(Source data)
··········

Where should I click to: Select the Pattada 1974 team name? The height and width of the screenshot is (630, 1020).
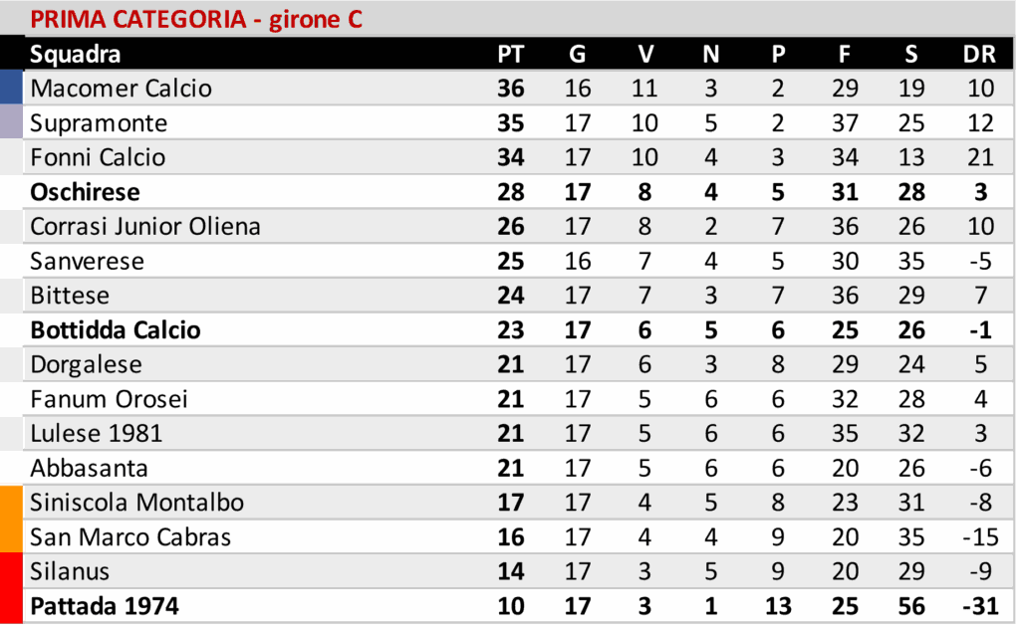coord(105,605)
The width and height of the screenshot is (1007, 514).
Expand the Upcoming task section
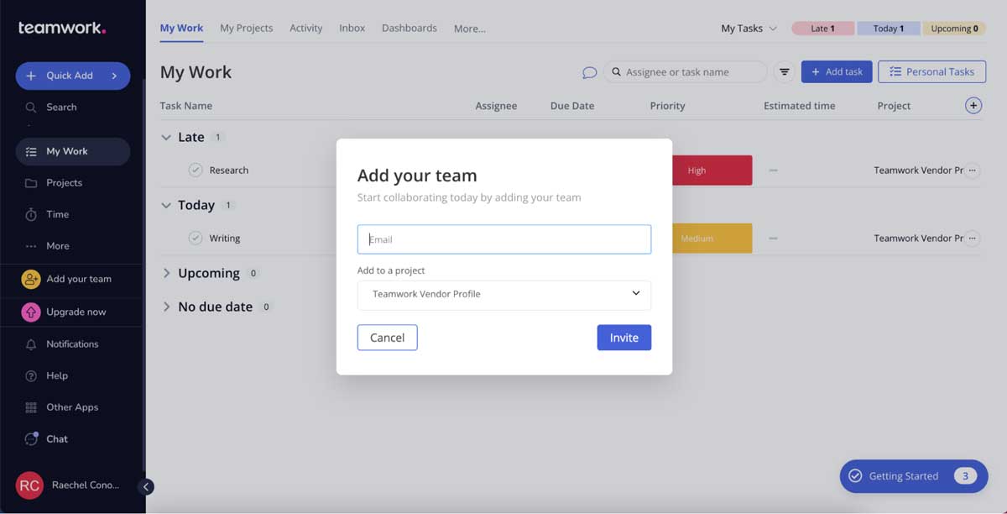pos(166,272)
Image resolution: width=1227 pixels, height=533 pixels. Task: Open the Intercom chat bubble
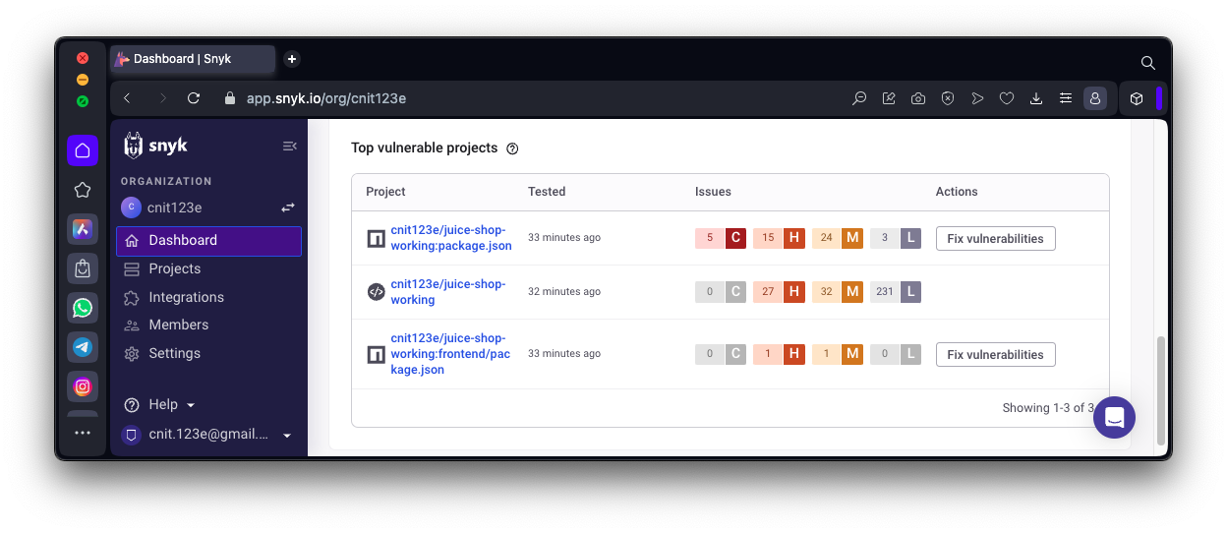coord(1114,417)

··········

In the transcription, every picture is to be excluded and the records above given again exactly.

= RESPONSE TO THE TASK =
Where should I click to: Select the Pattada 1974 team name? The height and width of the screenshot is (630, 1020).
coord(105,605)
The width and height of the screenshot is (1007, 514).
Expand the Upcoming task section
pos(166,272)
Image resolution: width=1227 pixels, height=533 pixels. Task: Open the Intercom chat bubble
coord(1114,417)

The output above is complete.